What the task requires.
Keeping every word the same, give again only the lines from the one with "Task: Click the Galaxy" through the end of the data, both included, and leave every picture out.

Data for processing.
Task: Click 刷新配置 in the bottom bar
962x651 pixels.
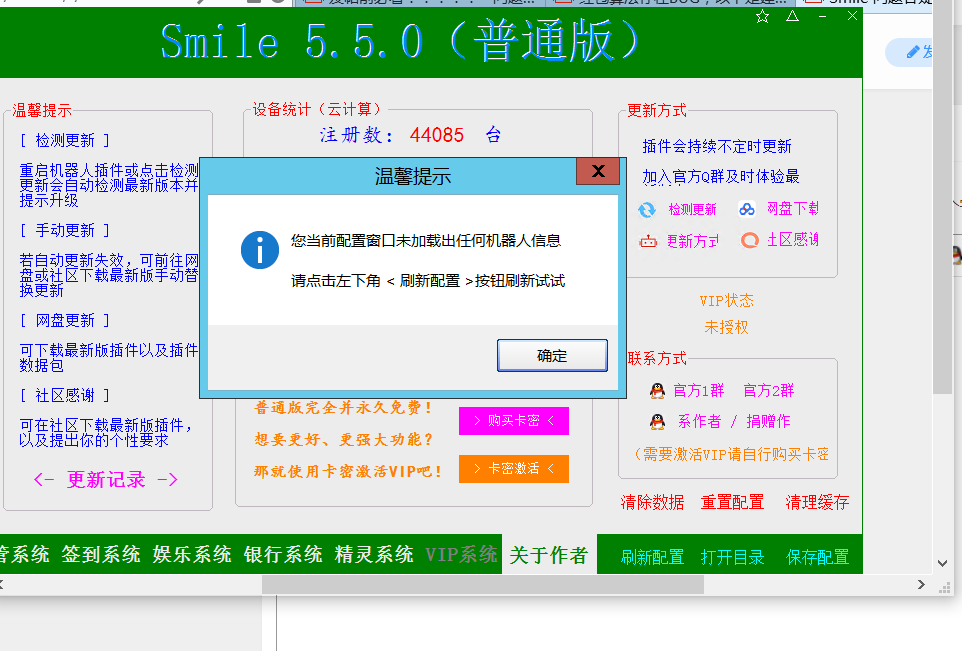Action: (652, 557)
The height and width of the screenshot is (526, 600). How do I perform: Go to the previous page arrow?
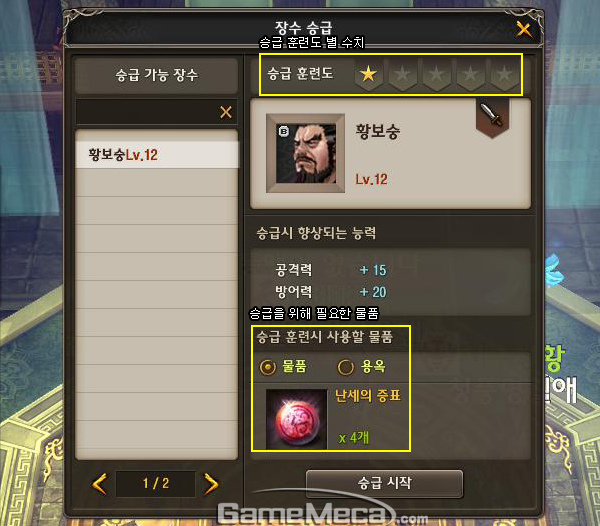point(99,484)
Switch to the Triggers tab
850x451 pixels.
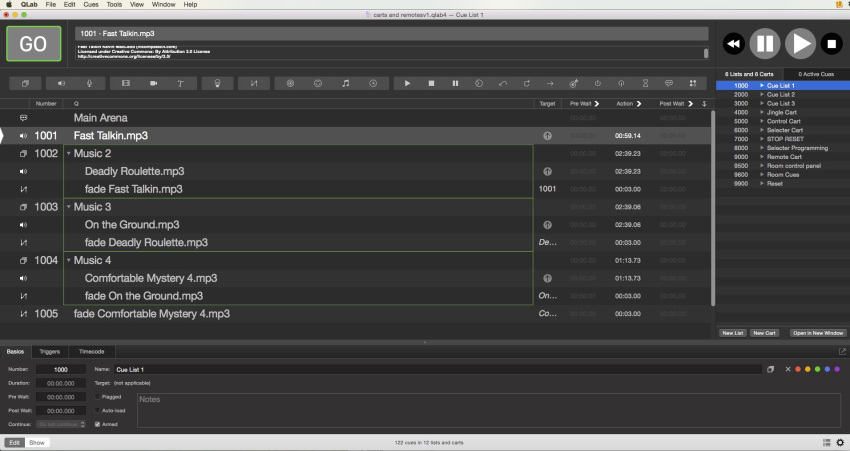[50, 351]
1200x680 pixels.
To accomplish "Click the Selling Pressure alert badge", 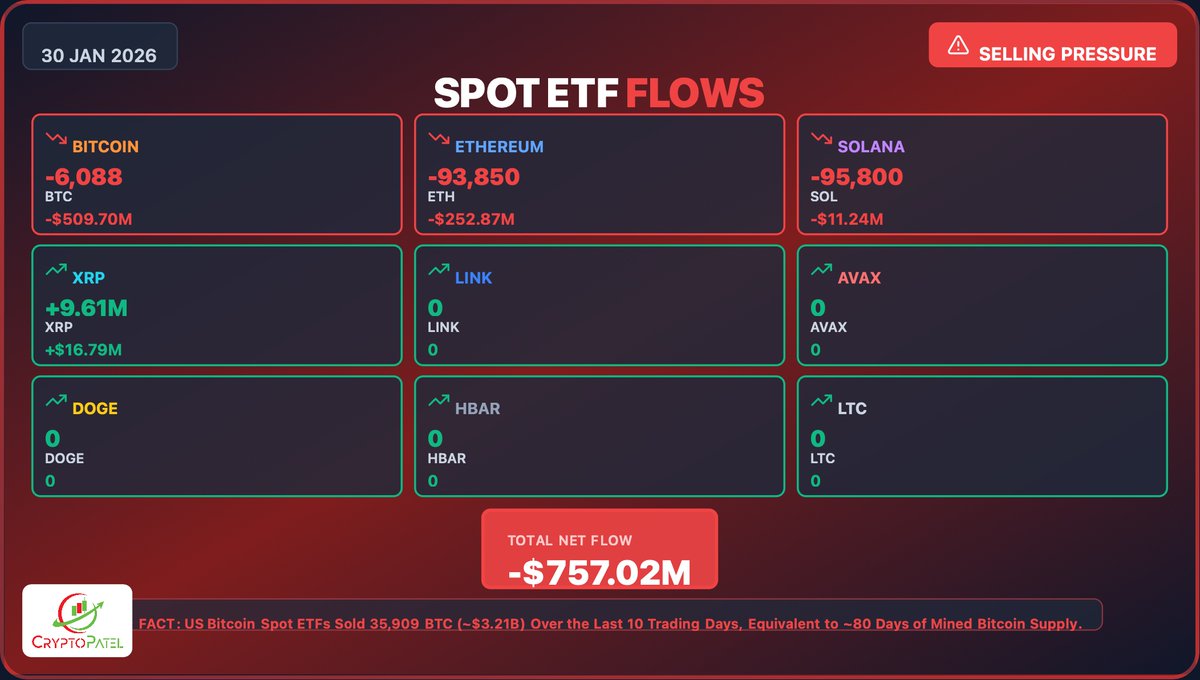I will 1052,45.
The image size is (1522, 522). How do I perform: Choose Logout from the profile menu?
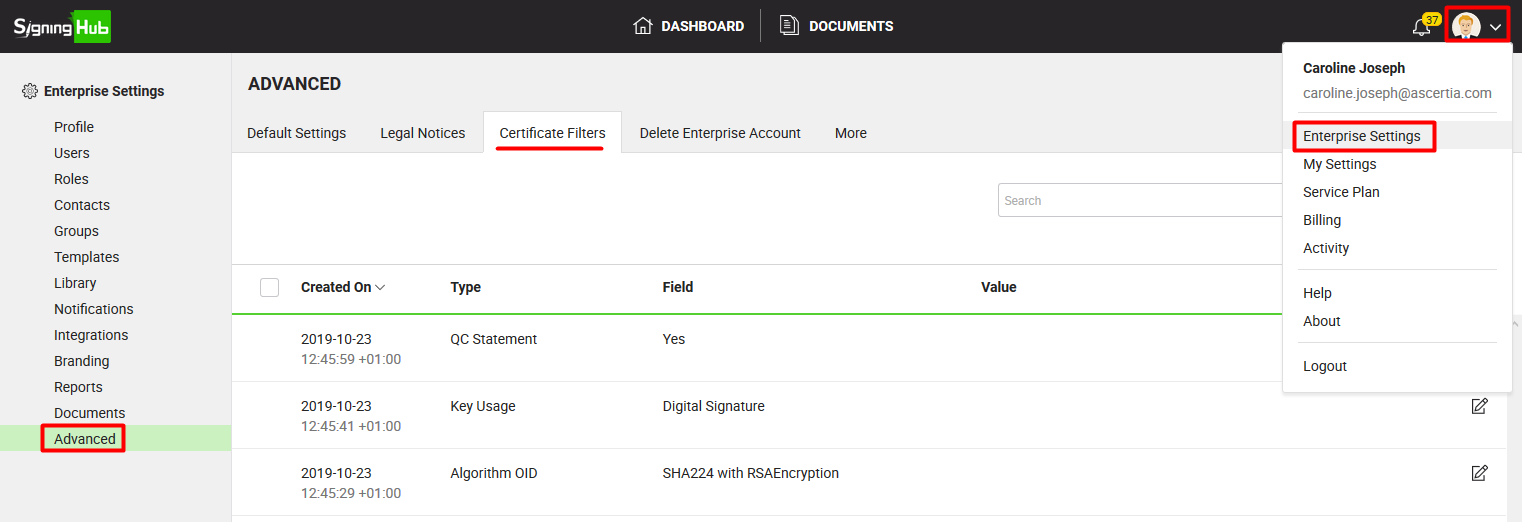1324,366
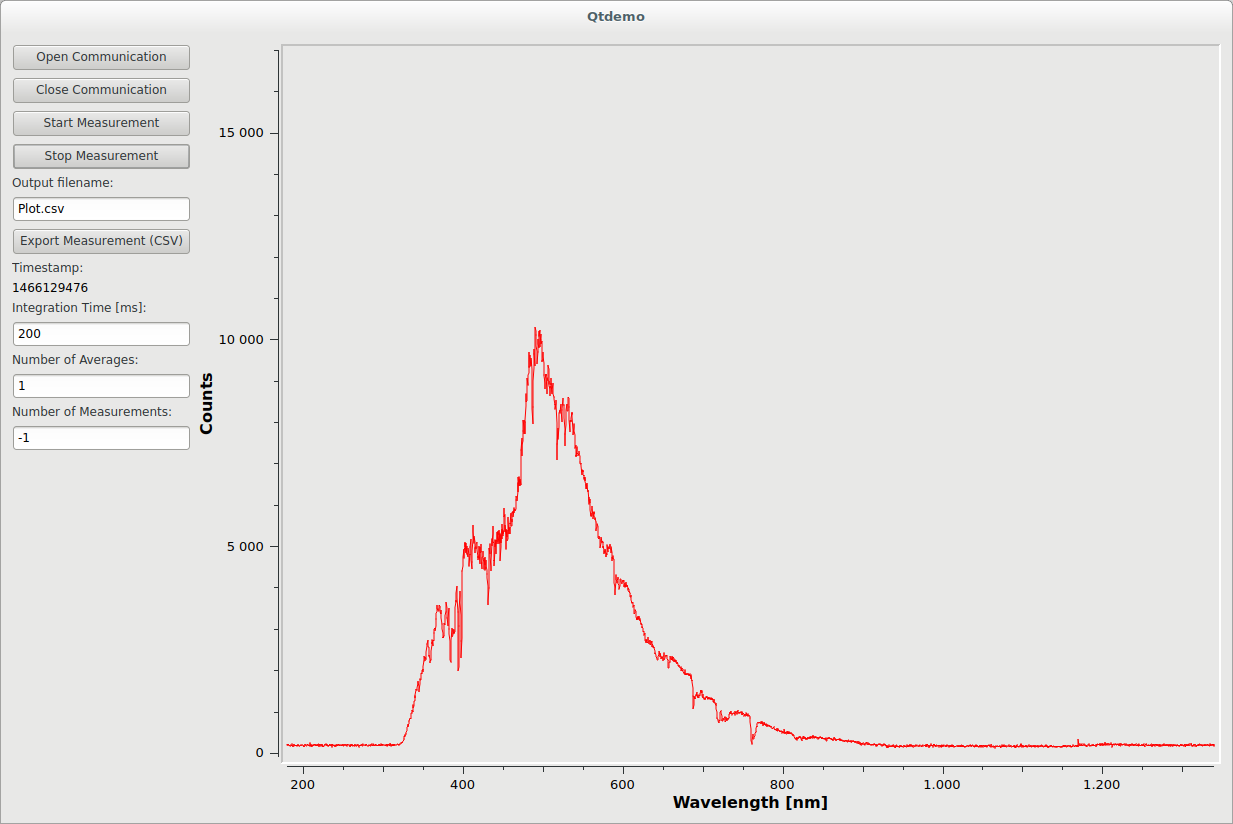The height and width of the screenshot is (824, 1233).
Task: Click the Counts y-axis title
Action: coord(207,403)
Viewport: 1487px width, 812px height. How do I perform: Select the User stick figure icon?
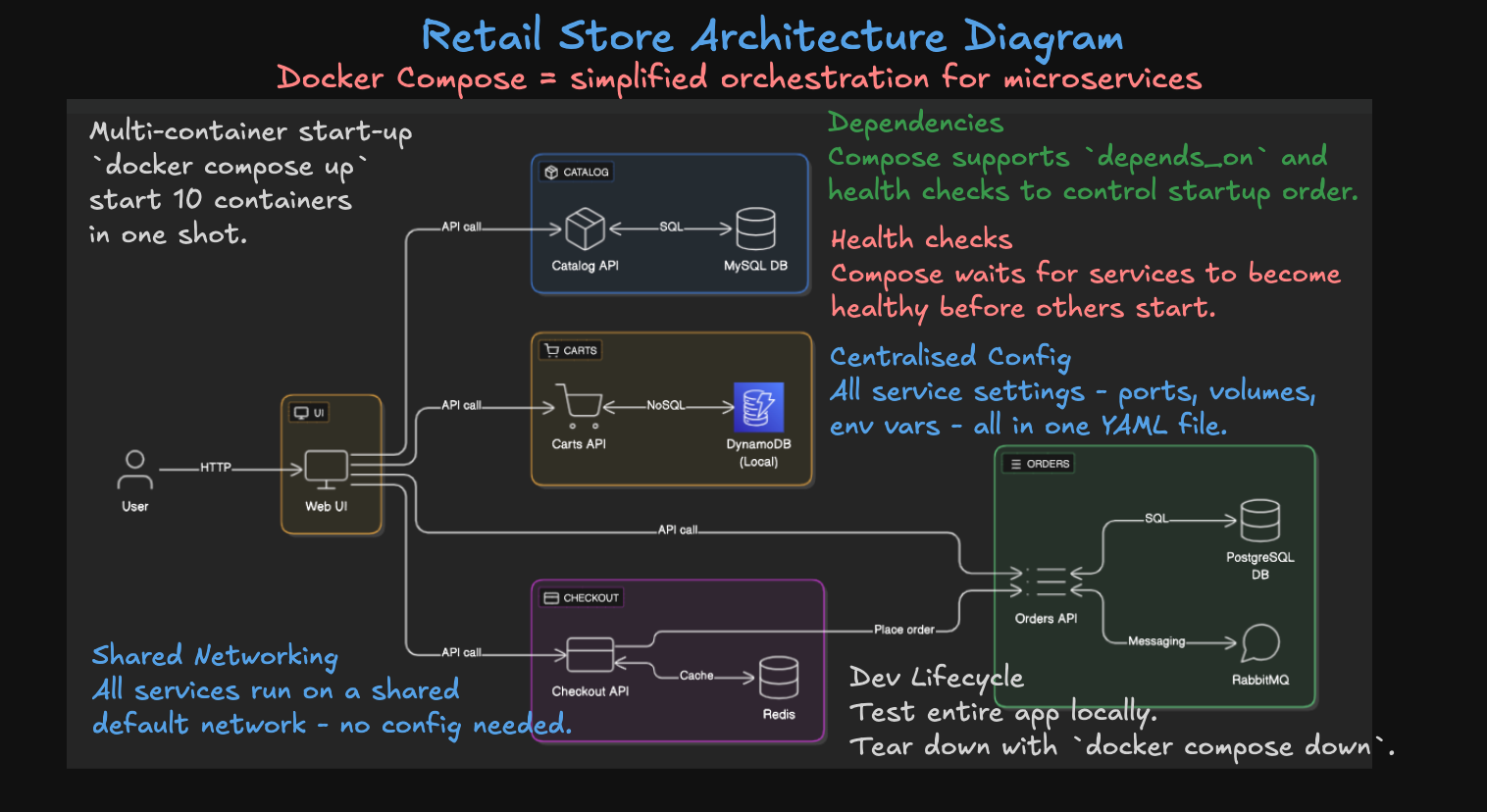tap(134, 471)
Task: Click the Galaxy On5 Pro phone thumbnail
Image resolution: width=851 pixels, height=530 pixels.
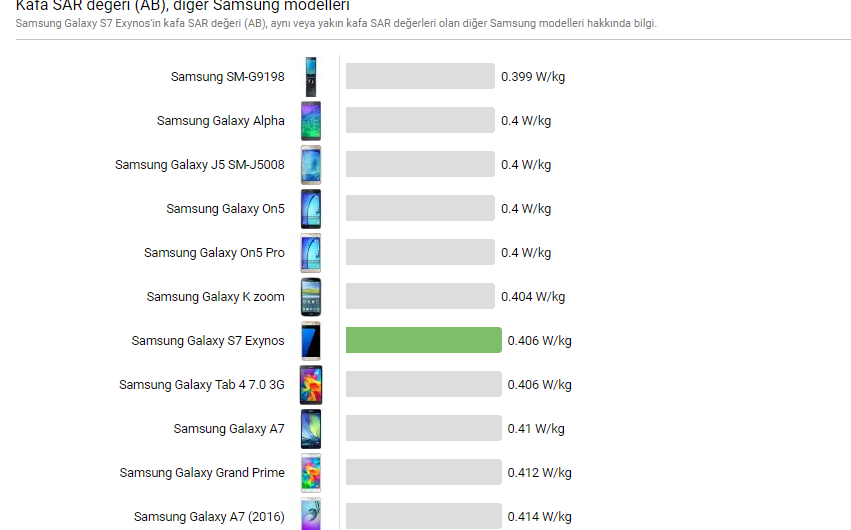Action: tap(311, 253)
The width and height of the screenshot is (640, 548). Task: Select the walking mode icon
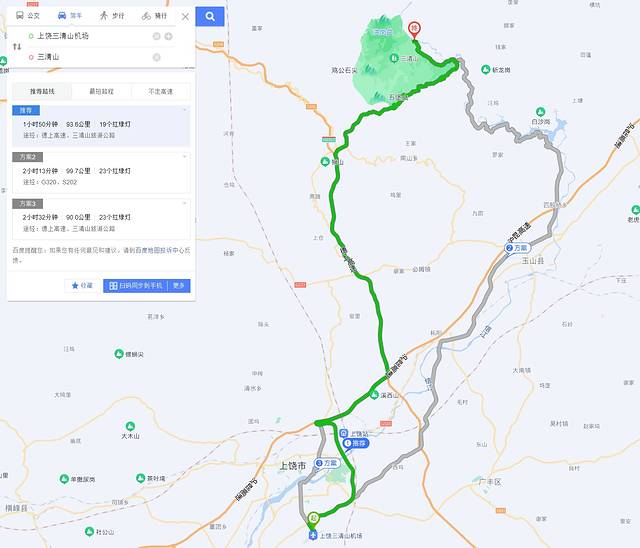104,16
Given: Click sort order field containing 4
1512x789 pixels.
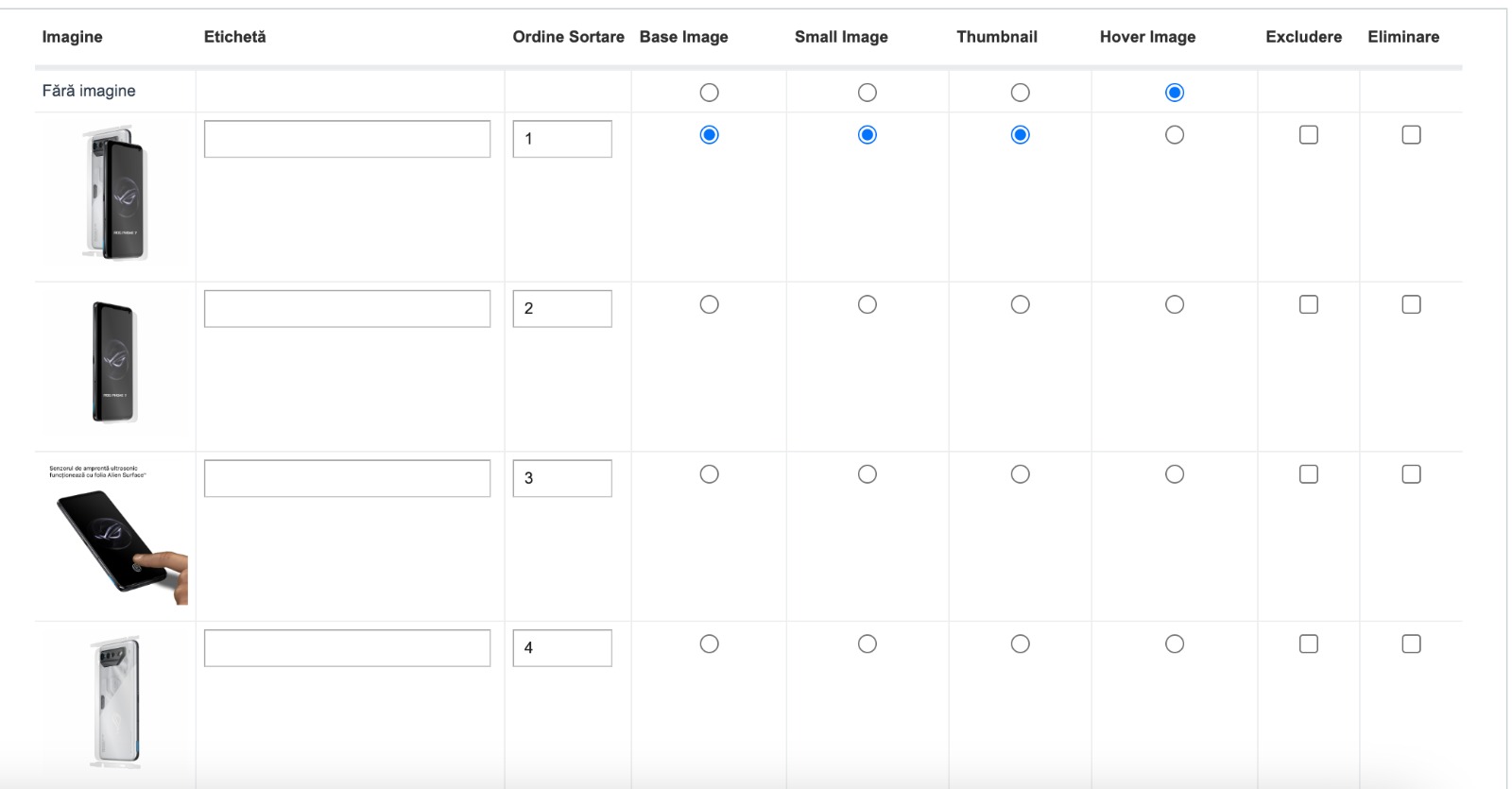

Output below.
Task: Click the Galaxy On5 Pro phone thumbnail
Image resolution: width=851 pixels, height=530 pixels.
Action: tap(311, 253)
The width and height of the screenshot is (640, 548). Task: Select the walking mode icon
104,16
Given: Click sort order field containing 4
1512x789 pixels.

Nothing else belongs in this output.